=== Goal of the exercise ===
Pull every line from the records below and reproduce each one verbatim, in the same order.

* begin *

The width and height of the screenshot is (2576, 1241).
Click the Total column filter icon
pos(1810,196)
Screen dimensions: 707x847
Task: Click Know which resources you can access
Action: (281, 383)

* end *

=== Solution for this task ===
The width and height of the screenshot is (2576, 1241).
Click the Total column filter icon
pos(1810,196)
Screen dimensions: 707x847
Task: Click Know which resources you can access
Action: (281, 383)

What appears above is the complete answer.